Des textes d’apparence vraisemblables mais pas forcément véridiques
Les difficultés principales résident dans la génération de textes « d’apparence vraisemblables, cohérents donc véridiques », rendus d’autant plus pertinents que l’IA les produit de manière « assertive ». Le rapport met donc en garde sur l’apparente véracité des textes générés par l’IA qui ne doivent pas dispenser d’un contrôle humain rigoureux. Par ailleurs, il ne faut pas confondre l’IA avec un moteur de recherche, d’une part parce que son rôle est de générer un contenu probable et non vérifié, mais aussi en raison de l’ancienneté des données : des IA non intégrées à des moteurs de recherche n’ont pas accès aux données ultérieures à 2022 ou 2023.
Pour le rapport, si l’IAG peut avantageusement contribuer à certaines activités, il ne peut pas pour autant les remplacer totalement. Notamment parce qu’au-delà de l’absence possible de fiabilité, la machine ne comprend pas ce qu’elle produit, la signification du résultat généré par l’IAG, qu’il s’agisse d’un texte, d’une image ou d’un son, est de la responsabilité de l’humain.
Ensuite, le rapport met en évidence les risques d’imperfection liés à des biais, de conception ou à l’utilisation, liés aux perceptions ou aux préjugés de l’utilisateur. Le CNB alerte notamment sur le risque de perte « de souveraineté et d’influence » du droit continental notamment, qui peut s’expliquer comme l’ont indiqué de nombreux analystes par la prédominance de données nord-américaines sur lesquels les outils sont entraînés.
Enfin, le système peut aussi proposer des réponses totalement erronées dites « hallucinations » qui sont expliquées par le système probabiliste de prédiction. D’autres risques sont listés, comme celui de fuite de données ou de violation des droits d’auteurs.
Le respect du secret professionnel et de la protection des données personnelles
Nous passerons dans cet article sur les recommandations générales du rapport qui s’adressent à tous (maniement du prompt, formation aux outils) pour se focaliser sur celles concernant spécifiquement la profession d’avocat.

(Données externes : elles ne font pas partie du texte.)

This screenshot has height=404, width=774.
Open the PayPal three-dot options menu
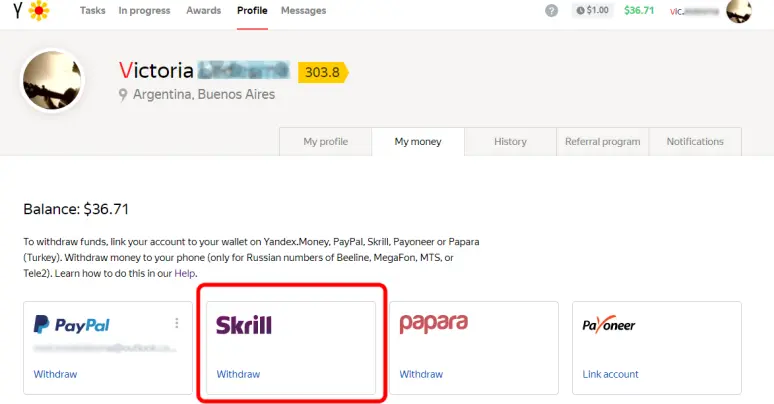(x=177, y=323)
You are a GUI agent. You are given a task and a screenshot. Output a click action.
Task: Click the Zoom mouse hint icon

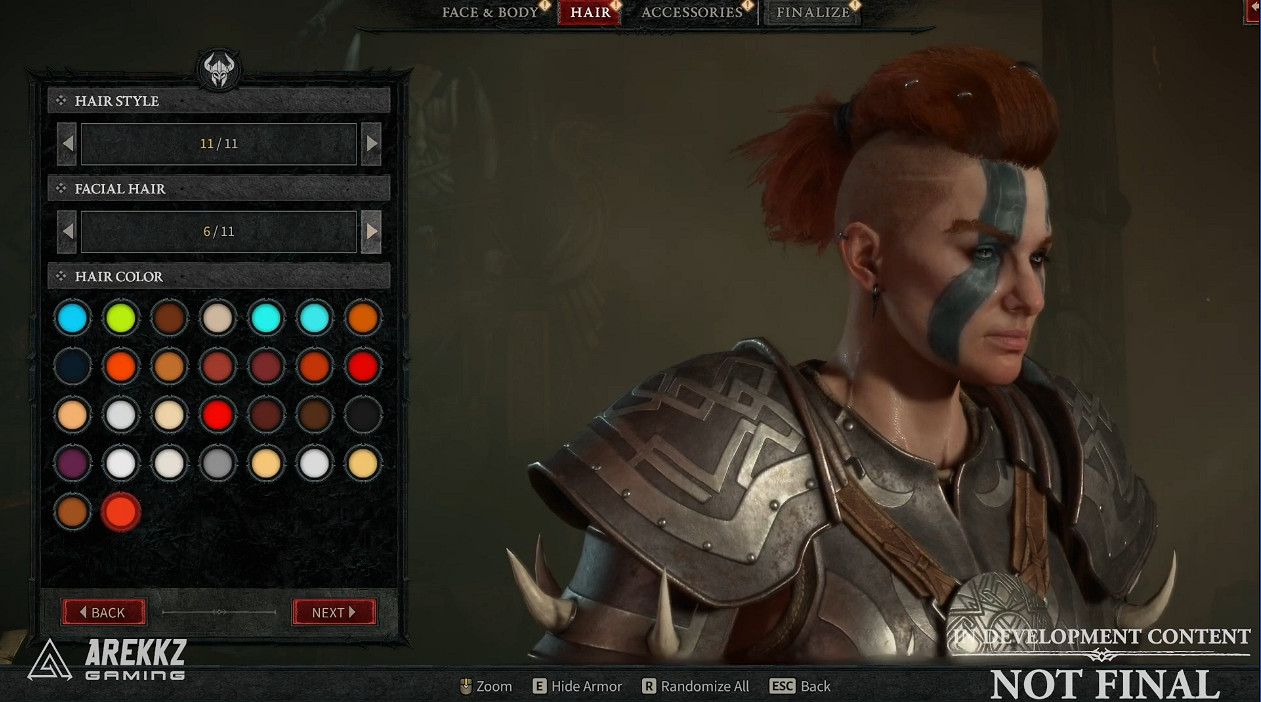(x=465, y=686)
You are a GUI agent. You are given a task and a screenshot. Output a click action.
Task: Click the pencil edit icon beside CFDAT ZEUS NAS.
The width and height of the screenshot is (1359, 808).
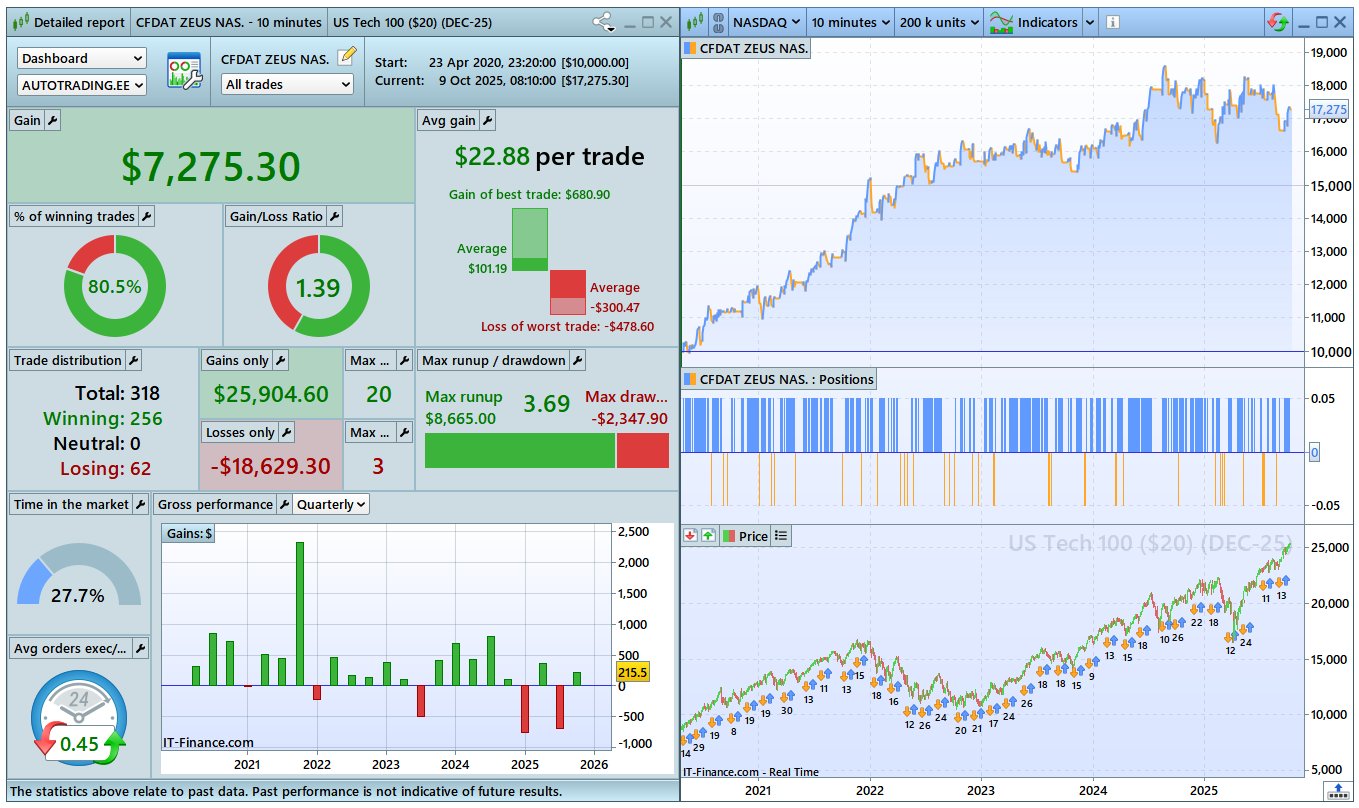[346, 57]
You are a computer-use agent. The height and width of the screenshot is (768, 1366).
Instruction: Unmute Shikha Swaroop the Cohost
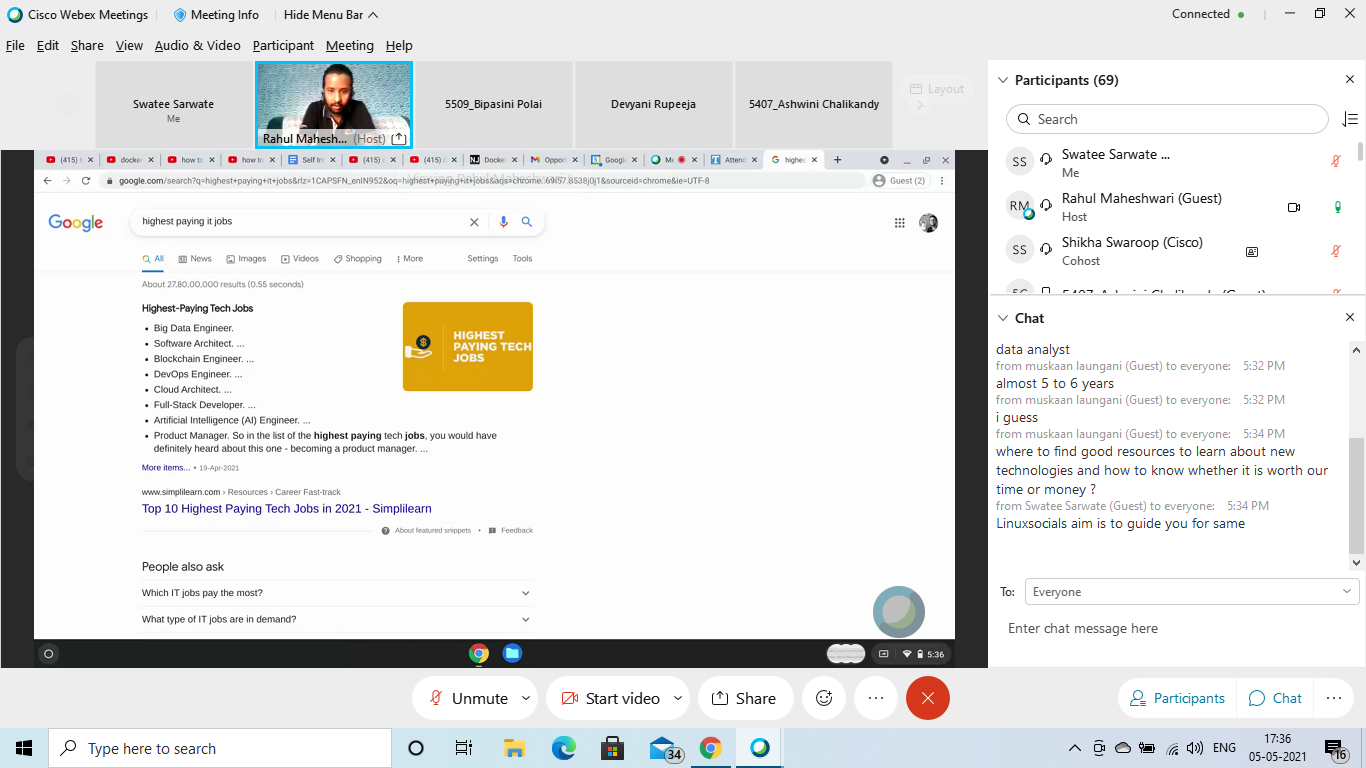click(x=1336, y=251)
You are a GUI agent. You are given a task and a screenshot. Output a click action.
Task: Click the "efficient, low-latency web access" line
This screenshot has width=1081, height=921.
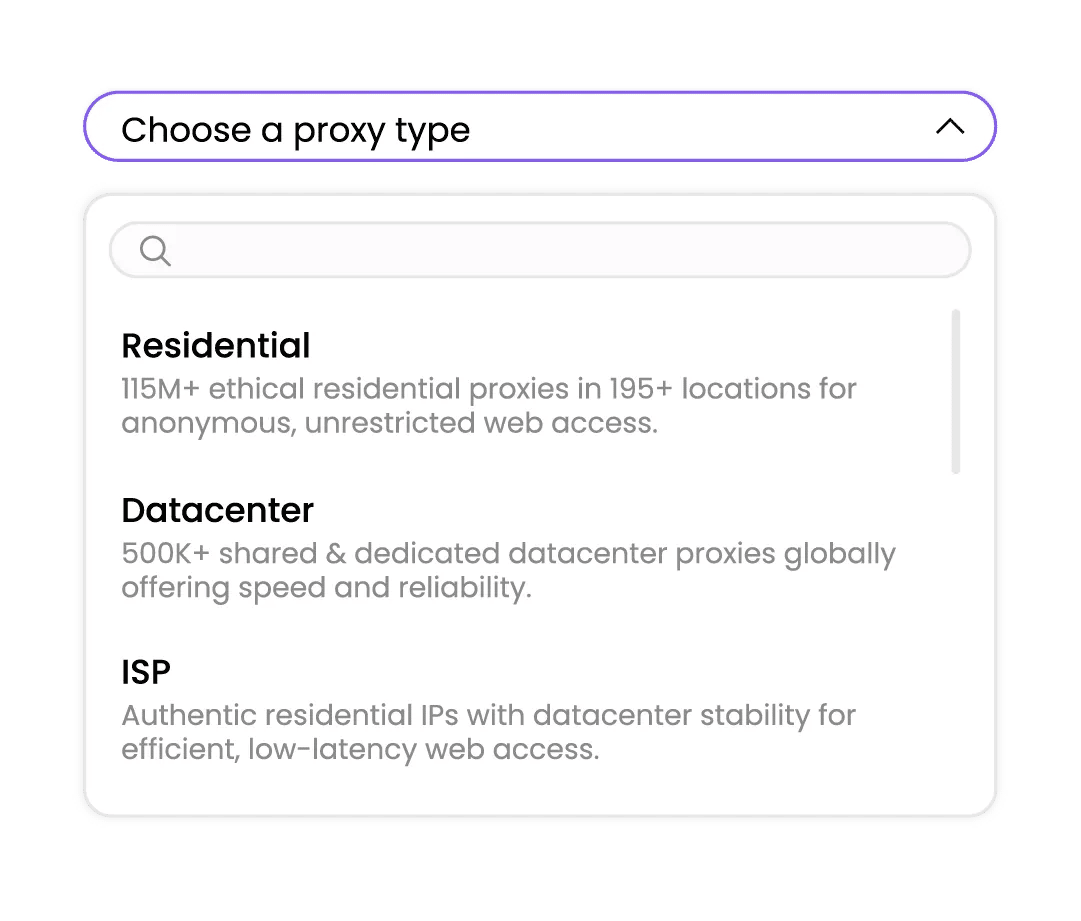coord(360,749)
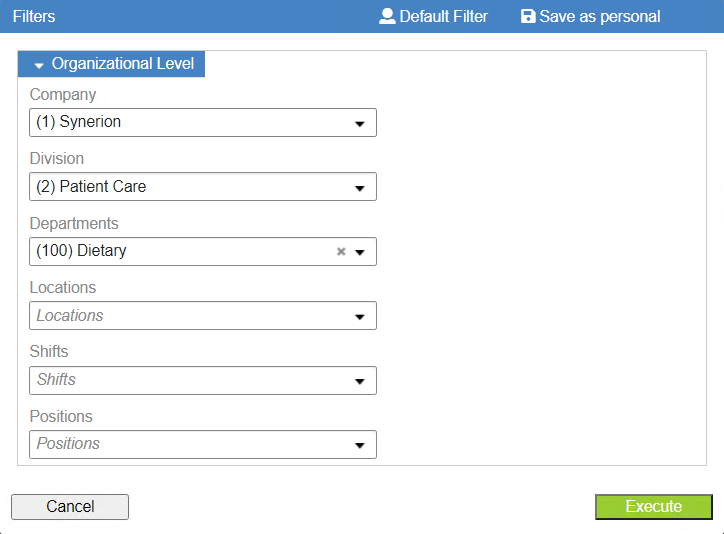
Task: Click the Execute button
Action: (653, 507)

Pour utiliser l’IA à bon escient, les exigences légales et professionnelles imposent à l’avocat de respecter le secret professionnel et la protection des données personnelles. Il convient de ne jamais utiliser dans l’IAG « des données couvertes par le secret professionnel à des intelligences artificielles génératives, sous peine de sanctions ». Il est donc interdit à un avocat de communiquer dans sa requête des éléments tels que le nom du client ou des informations stratégiques et confidentielles. Pour y remédier, il est conseillé à l’avocat de travailler avec des jeux de données « pseudonymisées » où les données sont remplacées par de fausses données d’identification. La formulation de requêtes dans l’IA doit aussi être compatible avec les principes fondamentaux du RGPD.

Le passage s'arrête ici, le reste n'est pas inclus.